Her death triggered mass protests in Iran.
It also generated a global movement known as “Woman, Life, Freedom”, calling for the end of Iran’s imposition of a headscarf on all women and an end to the Muslim cleric-led government in Tehran.
Iranian security forces have cracked down on the protests domestically, killing hundreds, and have executed dozens for allegedly participating in what officials have called “riots”.
This week, they jailed Amini’s lawyer, Saleh Nikbakht, for one year for “propaganda” after he spoke to media about her case.
Many Iranian women continue to defy the government’s clothing edict by taking off their headscarves in public.
– Defying Iran’s clerics –
The “Woman, Life, Freedom” campaign continues in cities around the world, with frequent demonstrations in which Amini’s photo is held aloft.
Mohammadi’s Nobel Peace Prize was in recognition of her fight against the mandatory headscarf in Iran and against the oppression of women in the country.

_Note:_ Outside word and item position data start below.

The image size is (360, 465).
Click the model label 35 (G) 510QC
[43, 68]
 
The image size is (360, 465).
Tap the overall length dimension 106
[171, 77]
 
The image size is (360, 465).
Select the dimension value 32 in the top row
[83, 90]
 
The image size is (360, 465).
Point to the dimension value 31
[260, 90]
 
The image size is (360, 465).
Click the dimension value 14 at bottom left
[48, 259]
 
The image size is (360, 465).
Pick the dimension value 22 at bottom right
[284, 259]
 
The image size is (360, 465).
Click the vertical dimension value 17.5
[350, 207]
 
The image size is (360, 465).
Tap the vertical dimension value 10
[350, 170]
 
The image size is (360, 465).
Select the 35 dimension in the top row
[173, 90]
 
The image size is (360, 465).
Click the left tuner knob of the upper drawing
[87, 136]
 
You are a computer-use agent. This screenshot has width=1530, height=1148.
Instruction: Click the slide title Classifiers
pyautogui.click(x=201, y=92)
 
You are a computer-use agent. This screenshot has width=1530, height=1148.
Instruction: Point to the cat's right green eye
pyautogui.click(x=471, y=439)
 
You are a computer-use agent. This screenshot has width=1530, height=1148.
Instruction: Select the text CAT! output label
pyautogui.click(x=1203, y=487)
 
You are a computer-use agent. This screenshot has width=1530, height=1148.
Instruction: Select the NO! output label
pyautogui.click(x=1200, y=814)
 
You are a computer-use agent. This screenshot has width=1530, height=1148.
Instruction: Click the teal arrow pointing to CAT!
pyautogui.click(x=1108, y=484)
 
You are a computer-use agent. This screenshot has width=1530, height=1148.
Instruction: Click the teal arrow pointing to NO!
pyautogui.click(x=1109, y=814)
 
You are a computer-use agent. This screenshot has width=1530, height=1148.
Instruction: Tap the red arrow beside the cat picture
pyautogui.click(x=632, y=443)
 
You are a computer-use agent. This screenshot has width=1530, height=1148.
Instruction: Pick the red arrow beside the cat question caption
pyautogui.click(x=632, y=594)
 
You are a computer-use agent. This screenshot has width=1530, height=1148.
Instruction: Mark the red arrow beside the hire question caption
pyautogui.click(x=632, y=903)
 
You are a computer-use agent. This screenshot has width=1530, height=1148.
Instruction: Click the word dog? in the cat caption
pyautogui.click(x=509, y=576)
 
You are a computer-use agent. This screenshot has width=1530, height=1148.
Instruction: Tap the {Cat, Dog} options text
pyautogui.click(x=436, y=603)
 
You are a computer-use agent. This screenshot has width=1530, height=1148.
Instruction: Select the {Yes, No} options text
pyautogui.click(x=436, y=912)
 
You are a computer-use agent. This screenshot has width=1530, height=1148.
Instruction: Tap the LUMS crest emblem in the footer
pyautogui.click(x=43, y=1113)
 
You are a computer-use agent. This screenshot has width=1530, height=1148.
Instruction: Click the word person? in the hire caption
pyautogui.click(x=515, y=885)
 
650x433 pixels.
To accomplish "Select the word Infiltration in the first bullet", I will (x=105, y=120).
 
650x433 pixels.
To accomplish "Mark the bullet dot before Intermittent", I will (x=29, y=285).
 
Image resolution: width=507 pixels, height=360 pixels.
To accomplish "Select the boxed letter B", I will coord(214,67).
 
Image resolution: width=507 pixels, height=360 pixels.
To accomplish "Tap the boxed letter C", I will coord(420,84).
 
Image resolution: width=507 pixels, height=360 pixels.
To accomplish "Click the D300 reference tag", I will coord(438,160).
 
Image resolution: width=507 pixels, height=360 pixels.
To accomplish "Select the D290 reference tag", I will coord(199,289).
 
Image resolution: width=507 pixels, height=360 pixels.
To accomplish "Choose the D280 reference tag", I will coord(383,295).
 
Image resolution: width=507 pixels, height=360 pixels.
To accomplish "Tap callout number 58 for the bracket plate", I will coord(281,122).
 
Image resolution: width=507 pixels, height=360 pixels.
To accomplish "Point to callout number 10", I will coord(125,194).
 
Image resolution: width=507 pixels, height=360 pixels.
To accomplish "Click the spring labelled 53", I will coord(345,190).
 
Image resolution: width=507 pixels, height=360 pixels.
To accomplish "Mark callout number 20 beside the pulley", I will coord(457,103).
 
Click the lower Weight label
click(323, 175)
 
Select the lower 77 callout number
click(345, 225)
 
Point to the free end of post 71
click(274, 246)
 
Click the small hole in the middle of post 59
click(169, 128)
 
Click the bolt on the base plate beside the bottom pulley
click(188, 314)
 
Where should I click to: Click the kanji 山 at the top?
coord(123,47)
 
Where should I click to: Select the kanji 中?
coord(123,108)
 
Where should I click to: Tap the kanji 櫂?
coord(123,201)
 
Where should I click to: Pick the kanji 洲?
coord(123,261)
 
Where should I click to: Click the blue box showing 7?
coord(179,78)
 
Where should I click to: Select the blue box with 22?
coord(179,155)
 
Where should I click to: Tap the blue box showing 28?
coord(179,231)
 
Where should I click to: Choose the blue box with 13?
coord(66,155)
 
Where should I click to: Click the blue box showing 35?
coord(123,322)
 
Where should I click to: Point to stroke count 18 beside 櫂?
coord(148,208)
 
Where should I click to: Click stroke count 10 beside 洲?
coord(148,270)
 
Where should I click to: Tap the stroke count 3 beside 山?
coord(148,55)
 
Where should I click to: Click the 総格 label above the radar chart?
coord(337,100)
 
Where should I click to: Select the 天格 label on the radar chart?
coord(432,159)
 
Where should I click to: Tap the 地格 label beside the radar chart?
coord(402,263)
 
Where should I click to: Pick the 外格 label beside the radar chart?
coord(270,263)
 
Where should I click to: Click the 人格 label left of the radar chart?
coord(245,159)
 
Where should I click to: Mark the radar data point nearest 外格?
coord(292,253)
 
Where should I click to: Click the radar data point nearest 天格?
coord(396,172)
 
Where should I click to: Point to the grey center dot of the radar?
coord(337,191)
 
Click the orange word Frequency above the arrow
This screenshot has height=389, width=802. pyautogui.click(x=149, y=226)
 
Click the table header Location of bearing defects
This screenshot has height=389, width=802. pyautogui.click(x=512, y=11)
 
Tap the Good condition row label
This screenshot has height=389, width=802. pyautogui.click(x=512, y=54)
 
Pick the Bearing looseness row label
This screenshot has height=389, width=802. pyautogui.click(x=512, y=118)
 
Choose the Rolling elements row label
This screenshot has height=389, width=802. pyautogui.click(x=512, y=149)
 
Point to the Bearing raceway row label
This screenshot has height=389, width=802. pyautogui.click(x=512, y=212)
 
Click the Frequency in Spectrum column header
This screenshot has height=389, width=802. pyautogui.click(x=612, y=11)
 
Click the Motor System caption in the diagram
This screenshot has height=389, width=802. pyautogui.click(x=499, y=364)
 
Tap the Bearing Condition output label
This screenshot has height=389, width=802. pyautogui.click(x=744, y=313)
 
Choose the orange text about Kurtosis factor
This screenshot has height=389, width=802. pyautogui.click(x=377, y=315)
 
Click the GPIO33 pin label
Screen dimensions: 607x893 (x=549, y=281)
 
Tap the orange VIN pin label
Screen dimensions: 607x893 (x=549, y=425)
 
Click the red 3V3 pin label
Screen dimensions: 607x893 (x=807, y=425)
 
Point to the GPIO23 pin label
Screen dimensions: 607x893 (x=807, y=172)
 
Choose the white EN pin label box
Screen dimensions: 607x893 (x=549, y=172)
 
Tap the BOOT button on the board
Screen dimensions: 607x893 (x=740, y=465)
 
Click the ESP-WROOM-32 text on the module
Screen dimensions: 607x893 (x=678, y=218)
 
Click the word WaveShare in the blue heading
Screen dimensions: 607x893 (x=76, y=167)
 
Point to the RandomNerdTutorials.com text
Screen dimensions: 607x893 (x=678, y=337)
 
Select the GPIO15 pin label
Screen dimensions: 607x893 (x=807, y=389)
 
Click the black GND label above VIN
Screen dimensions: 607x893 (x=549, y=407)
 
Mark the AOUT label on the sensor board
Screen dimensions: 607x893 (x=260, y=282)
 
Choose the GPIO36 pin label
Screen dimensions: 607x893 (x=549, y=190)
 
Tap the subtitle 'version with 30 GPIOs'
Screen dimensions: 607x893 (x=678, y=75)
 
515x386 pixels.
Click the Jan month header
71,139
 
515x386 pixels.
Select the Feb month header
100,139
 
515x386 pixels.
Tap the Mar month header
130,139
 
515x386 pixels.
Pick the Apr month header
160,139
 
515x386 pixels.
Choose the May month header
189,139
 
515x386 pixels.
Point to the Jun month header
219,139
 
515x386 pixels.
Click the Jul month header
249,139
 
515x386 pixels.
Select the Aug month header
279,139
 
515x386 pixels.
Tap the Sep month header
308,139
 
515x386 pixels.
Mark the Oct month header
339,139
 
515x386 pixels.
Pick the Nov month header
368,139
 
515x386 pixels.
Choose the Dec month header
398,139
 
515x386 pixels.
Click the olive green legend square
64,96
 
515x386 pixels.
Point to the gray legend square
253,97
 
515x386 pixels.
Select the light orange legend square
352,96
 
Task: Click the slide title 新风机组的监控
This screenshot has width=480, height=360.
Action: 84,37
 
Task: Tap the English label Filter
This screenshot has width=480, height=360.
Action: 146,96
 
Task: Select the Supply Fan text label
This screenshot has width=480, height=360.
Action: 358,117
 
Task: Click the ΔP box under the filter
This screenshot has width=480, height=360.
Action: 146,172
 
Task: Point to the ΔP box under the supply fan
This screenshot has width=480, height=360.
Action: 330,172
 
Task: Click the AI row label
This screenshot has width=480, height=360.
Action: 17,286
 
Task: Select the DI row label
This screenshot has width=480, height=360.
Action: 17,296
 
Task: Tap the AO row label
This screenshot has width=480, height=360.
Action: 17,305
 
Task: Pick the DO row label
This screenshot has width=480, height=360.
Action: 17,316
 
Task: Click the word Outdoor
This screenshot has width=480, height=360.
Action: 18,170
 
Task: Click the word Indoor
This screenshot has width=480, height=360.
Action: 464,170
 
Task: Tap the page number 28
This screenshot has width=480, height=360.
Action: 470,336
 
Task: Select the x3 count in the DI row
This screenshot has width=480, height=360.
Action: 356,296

Together, the two prizes focus attention on Iranian authorities’ punishment of women who defy the headscarf order, seen by both sides as defiance of the Islamic republic’s system of governance itself.
Amini and the “Woman, Freedom, Life” movement were backed by the European Parliament’s three main political groups, making them the frontrunner well before the Sakharov Prize winner was announced.
The two other nominations on the shortlist, backed by smaller groups, were Nicaraguan rights defenders, Vilma Nunez de Escorcia and Bishop Rolando Jose Alvarez Lagos; and three women campaigning for abortion rights, Justyna Wydrzynska from Poland, Morena Herrera from Salvador and Colleen McNicholas from the United States.
Billionaire Elon Musk had been put forward in an initial round by a far-right grouping in the parliament but failed to make the cut for the shortlist.
The Sakharov Prize, which comes with a 50,000-euro ($53,000) endowment, will be handed over in a European Parliament ceremony on December 13.